BoyhoodL'asfissiante focus su Mason e sulla sua crescita non ci dà nulla, non ci permette nemmeno di entrare in empatia con lui perchè sostanzialmente, nonostante il continuo osservarlo, non riusciamo a conoscerlo davvero proprio perchè il regista incentra l'attenzione sugli aspetti più "normali" del ragazzo e tutto ciò che sfugge da questa assolutamente asettica e fittizia normalità non viene contemplato. È un malriuscito inno alla realtà, io la definirei più una sorta di verosomiglianza. Se da una parte si può apprezzare la scelta di non cadere nelle classiche ruffianate hollywoodiane, dall'altra si sente proprio la mancanza di un quid narrativo che spinga e motivi lo spettatore a continuarne la lunga visione.
Io capisco che, per un lavoro di 12 anni, 3 ore sono fin troppo poche per rendere giustizia agli sforzi impiegati, ma è un qualcosa di cui è necessario tener conto prima di intraprendere il progetto.
La pesantezza e i difetti del film vengono gettati addosso allo spettatore da metà proiezione, quando ci rendiamo conto che tutto ciò che avremmo voluto approfondire del contorno della vita di Mason viene in realtà lasciato cadere nel dimenticatoio. Ci ritroviamo, così, un film con un protagonista piatto e personaggi secondari più interessanti di lui a cui è stata intenzionalmente strozzata la caratterizzazione.
BoyhoodGià con la trilogia del "Before" avevamo constatatoche a Linklater piace fare scelte non convenzionali, però per lo meno, anche se analogamente a Boyhood in quella saga sentimentale a livello di trama non succedeva assolutamente nulla, la buona riuscita del film consisteva nei dialoghi e nell'ottima capacità interpretatoriale dei due protagonisti, July Delpy ed Ethan Hawke.

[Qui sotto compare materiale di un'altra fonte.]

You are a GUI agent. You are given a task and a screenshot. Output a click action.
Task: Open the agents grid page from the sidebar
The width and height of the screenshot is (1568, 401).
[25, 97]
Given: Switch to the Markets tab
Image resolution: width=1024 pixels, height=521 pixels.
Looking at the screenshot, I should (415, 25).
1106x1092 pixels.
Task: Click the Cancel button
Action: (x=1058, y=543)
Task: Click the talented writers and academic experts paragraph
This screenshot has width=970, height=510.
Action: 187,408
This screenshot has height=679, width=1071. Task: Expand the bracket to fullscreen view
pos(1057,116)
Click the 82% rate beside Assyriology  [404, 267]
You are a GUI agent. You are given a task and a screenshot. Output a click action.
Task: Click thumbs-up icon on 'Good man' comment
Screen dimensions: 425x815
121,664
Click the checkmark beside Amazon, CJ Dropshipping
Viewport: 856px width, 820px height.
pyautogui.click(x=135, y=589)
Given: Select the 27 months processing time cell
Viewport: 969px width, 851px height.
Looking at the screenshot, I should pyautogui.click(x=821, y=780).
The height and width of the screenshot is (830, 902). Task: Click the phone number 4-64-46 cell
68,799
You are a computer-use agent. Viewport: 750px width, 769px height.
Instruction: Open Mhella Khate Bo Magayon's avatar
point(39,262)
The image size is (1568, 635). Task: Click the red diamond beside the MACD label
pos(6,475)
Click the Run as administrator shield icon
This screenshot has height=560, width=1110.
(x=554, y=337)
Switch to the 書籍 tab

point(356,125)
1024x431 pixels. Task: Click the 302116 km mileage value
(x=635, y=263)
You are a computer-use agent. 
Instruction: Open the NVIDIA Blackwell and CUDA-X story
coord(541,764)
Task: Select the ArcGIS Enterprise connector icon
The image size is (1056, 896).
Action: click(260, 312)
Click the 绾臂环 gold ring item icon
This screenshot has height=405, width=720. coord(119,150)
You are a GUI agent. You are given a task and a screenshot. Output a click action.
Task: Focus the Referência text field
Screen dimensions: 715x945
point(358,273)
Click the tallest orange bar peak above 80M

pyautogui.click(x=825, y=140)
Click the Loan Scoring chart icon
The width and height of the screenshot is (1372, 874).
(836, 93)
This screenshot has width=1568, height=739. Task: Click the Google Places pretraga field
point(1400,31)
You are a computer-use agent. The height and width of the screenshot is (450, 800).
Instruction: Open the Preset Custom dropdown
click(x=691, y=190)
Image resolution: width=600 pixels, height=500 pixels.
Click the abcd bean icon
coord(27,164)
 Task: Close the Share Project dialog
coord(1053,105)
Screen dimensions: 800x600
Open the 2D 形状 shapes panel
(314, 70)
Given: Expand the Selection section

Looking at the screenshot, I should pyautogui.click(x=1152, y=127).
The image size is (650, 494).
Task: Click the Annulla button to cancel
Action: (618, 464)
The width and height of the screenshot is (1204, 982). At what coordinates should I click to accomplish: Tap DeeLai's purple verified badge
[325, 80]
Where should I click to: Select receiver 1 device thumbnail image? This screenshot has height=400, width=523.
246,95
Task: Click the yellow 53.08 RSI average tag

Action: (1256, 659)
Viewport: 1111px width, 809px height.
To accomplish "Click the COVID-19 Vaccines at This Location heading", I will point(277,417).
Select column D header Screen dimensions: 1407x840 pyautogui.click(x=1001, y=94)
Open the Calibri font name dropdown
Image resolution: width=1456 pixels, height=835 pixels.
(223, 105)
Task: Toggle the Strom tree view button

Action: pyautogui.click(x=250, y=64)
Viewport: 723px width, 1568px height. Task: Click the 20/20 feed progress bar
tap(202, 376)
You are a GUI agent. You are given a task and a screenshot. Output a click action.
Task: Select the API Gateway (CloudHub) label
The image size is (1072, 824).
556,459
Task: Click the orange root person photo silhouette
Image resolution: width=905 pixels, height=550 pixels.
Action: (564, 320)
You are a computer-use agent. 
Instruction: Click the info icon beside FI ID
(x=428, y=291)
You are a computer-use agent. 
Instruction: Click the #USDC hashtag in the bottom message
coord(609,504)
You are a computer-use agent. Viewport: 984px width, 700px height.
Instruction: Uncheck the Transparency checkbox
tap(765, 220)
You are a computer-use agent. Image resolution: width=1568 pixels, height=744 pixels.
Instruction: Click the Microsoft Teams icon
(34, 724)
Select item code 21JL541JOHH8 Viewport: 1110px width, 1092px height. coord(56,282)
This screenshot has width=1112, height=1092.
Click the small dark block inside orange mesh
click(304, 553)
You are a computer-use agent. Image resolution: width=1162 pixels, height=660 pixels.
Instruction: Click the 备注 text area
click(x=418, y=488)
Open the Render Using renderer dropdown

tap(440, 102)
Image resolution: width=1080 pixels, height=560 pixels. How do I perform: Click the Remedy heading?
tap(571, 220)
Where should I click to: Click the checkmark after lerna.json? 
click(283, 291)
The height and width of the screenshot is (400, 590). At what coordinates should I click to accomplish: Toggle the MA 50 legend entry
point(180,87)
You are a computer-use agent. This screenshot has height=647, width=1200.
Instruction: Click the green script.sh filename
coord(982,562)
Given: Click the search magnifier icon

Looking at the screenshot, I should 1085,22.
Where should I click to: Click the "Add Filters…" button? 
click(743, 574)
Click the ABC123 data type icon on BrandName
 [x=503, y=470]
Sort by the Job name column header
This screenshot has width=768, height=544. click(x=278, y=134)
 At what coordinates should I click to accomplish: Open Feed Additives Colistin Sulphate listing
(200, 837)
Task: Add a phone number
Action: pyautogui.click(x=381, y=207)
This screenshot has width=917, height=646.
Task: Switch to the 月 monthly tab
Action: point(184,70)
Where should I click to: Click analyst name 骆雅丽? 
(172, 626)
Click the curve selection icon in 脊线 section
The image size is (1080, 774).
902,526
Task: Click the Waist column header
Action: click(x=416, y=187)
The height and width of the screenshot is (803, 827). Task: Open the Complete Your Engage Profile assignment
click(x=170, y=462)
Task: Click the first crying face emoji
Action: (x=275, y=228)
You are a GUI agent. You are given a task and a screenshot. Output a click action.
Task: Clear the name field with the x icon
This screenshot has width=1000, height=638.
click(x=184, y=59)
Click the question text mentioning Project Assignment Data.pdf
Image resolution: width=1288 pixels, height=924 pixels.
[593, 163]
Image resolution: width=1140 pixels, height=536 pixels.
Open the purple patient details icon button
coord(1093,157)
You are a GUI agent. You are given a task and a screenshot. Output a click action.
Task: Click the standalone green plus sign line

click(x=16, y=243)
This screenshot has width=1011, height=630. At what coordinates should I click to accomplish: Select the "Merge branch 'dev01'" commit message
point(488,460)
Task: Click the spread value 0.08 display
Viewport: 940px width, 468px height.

Non dico che qui il difetto sia attribuibile agli attori, in quanto ritroviamo un sempre professionale Ethan Hawke e un'eccezionale Patricia Arquette e anche il ragazzino interpretato dal poco conosciuto Ellar Coltrane non se la cava male, ciò che ha arrecato danno è stato il modo di sviluppare questo ambizioso progetto, infatti, oltre alla geniale idea di base, cosa c'è? Ben poco. Montaggio, fotografia, sonoro tutto nella norma, nulla che eccelle e nulla che stona. La torpida sceneggiatura, il lento ritmo e la mancanza di un guizzo artistico che risvegli i sonnolenti spettatori hanno smorzato le mie aspettative per questo film plurielogiato da chiunque, tanto da ritrovarlo tra i favoriti ai prossimi Oscar. Io sinceramente non mi sentirei di premiarlo perchè alla fine, nonostante apprezzi l'impegno e lo sforzo di Linklater, ciò che mi sento di giudicare è il risultato che personalmente non ho ritenuto soddisfacente, quindi, a meno che quest'anno agli Oscar non abbiano introdotto la categoria "alle intenzioni", io non mi riterrei soddisfatta a vederlo premiato in occasione dell'attesissima kermesse.